A DIFFERENT APPROACH
This lateral approach falls in line with research into the causes of mental-health disorders. “The connection of gut health and brain is well known,” explains Dr Elke Benedetto-Reisch, medical director of world-renowned Austrian wellness clinic Lanserhof. “When we have inflammation in our gut, we are not able to absorb or produce vital nutrients, hormones, chemicals and enzymes that are pivotal in keeping our minds and bodies healthy,” he says. One such example is serotonin; scientists now estimate that up to 90% of the body’s serotonin is produced in the gut. “If your gut is inflamed and not functioning, it will not be able to produce adequate serotonin, triggering insomnia, depression and other mental-health disorders.”
Then there’s therapy itself. Alongside traditional talking therapies such as CBT, which aims to change the way you think by discussing your feelings and offering coping mechanisms, there’s also eye movement desensitisation and reprocessing therapy (EMDR), which retrains the brain’s perception of traumatic events through a series of specific eye movements, and sensorimotor psychotherapy, a holistic therapy working to mend the mind-body connection. These are all available on the NHS, through
a new initiative called IAPT (Improving Access to Psychological Therapies), which can provide a treatment course to best suit your needs.
That said, antidepressants saved my life. I have no doubt about that. I went from being so depressed and tormented that I couldn’t see the point in carrying on, to being able to function without fear, to starting work again and growing my career, to laughing again with the people I love and enjoying being alive. But I’m also facing up to the fact that I don’t want to be on them forever, both for the potential health risks and for myself – I want to be OK without them. While the prospect of coming off them is scary, I’ve heard promising things about ‘tapering’ – decreasing the dose in tiny increments, to eliminate withdrawal symptoms and reduce the risk of relapse.
Dutch medical charity Cinderella Therapeutics provides tapering kits, with measured doses that decrease over a few months.

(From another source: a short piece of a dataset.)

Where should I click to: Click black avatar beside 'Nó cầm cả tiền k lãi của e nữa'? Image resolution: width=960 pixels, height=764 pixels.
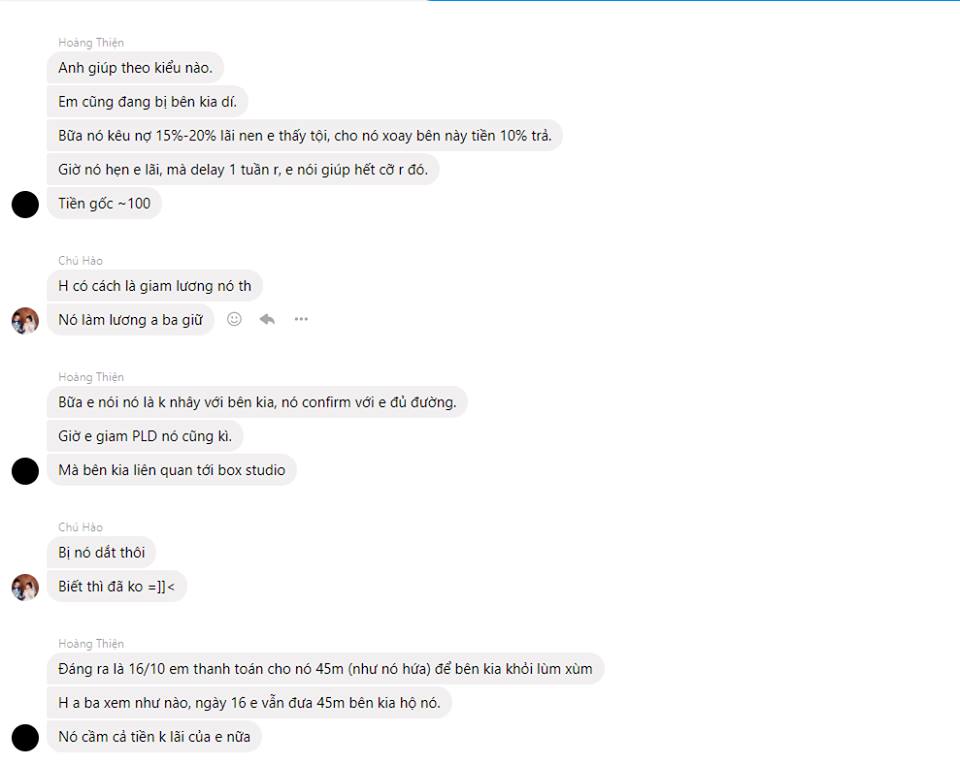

While there’s no such service in the UK, I’m eager to speak to my GP about trying this method and have booked an appointment to discuss it for the first time in three years. I’m also starting therapy again. I’m not sure which type yet as I’m going to work with my therapist to decide what suits me best. Most importantly, I feel positive about my mental health. I don’t feel ashamed anymore and I know help is out there – whether that is in pill form or not.